* **TO BE DONE**
Write the next part of the README below for the NLP information extraction project, picking up after its last sentence.

* **SUPPLIED TEXT**
══════════

Skip to content

cutlerci/NLP-Information-Extraction-Project

Repository files navigation

VCU Logo

NLP-Information-Extraction-Project

Developer Name VCU Email Address Github Username
Charles Cutler cutlerci@vcu.edu cutlerci
Christopher Smith samsoncr@vcu.edu samsoncr
Majd Alkawaas alkawaasm@vcu.edu MajdAlkawaas

For creating the table of contents

http://ecotrust-canada.github.io/markdown-toc/

Project description

This program was created with the intention of combining what we have learned so far in the VCU Advanced Natural Language Processing course to build a model to classify named entities from a training corpus. Then to perform information extraction by applying the trained model to tweets we pull from Twitter. We were allowed to train our model to complete the information extraction task with a dataset of our choice.

══════════

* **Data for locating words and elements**
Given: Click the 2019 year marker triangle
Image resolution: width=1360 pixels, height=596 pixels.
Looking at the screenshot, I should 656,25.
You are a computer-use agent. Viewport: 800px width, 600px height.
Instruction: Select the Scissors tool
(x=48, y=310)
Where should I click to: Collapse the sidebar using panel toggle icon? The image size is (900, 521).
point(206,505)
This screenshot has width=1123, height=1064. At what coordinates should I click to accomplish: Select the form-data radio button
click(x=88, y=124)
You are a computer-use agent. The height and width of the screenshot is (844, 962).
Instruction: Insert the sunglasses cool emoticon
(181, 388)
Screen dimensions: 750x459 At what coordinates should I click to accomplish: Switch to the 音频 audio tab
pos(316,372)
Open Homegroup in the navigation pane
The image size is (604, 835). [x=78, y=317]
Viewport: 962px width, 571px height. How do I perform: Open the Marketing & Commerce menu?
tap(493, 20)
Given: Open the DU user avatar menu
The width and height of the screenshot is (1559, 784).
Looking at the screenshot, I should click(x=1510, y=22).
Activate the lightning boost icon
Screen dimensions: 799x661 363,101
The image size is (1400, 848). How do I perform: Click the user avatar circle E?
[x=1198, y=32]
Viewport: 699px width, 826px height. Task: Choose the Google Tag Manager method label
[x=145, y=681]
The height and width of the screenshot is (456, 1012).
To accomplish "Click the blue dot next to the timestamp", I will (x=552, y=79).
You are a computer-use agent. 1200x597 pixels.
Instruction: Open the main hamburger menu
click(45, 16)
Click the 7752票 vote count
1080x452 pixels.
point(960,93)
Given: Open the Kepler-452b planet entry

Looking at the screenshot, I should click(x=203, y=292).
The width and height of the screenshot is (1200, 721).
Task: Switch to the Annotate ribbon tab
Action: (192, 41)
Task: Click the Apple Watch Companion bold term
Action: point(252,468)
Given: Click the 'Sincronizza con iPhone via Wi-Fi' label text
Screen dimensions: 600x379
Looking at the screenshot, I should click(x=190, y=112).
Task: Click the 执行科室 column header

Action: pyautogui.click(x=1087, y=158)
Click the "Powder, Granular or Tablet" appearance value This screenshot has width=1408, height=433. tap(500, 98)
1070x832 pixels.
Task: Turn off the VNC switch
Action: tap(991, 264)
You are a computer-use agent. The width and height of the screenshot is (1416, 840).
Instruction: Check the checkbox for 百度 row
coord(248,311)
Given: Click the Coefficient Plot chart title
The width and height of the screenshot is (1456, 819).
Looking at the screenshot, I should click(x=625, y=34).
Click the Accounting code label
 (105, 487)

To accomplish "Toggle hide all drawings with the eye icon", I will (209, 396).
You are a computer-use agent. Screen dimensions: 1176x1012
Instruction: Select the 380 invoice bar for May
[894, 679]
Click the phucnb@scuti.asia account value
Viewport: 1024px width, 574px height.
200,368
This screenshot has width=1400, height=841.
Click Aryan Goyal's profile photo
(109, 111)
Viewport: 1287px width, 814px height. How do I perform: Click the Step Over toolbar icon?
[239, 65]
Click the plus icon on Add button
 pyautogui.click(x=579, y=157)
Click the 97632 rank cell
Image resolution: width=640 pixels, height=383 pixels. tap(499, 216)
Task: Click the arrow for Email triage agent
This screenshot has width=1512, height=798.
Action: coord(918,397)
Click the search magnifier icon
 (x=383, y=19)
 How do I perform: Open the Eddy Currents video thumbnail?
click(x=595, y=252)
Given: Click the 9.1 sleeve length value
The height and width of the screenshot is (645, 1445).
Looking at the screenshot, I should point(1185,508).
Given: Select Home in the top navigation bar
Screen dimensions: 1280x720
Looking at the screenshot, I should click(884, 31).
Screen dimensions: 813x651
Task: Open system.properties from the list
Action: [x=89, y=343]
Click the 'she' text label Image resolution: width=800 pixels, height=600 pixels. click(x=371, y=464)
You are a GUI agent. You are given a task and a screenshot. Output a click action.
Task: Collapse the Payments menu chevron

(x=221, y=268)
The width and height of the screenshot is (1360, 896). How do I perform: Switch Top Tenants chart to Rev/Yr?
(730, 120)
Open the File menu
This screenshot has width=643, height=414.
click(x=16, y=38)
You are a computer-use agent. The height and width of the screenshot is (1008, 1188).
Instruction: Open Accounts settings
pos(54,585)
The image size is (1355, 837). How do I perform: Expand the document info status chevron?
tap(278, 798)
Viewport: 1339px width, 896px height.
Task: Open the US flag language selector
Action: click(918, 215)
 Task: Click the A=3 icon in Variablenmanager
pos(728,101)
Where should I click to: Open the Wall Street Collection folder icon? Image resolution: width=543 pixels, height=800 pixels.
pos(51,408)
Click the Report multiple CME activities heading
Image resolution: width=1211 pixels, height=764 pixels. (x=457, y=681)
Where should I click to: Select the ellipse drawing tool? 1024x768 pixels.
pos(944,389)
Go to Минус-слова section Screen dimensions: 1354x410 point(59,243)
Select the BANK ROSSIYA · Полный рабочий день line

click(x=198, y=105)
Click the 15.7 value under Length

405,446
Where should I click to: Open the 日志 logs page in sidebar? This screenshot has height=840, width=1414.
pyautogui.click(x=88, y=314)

══════════

* **TASK RESPONSE**
Information extraction is a classification problem in which our code will try to determine whether a word or symbol is considered a named entity. Named entities in our dataset cover six of the ACE 2005 classes in text:

  • People (PER): Tom Sawyer, her daughter
  • Facilities (FAC): the house, the kitchen
  • Geo-political entities (GPE): London, the village
  • Locations (LOC): the forest, the river
  • Vehicles (VEH): the ship, the car
  • Organizations (ORG): the army, the Church

A named entity can be of the 6 above classes and is preceded either by a "B-" or an "I-". A "B-" denotes that the word is the beginning of a named entity and an "I-" denotes that the word is an inclusive member of the named entity. If a word or symbol is not considered any of the above entities it is marked with an O. Given any sequence of words or symbols, referred to as tokens, our model will label each token as one of the named entity classes or as an O. Then we must analyze the accuracy of our model. We do this by comparing the model’s predictions to labels made by humans which are assumed to be the correct classification. The model for information extraction is a collection of Bidirectional Long Short Term Memory Units ( BiLSTM ) with a Conditional Random Field ( CRF ) layer for classification.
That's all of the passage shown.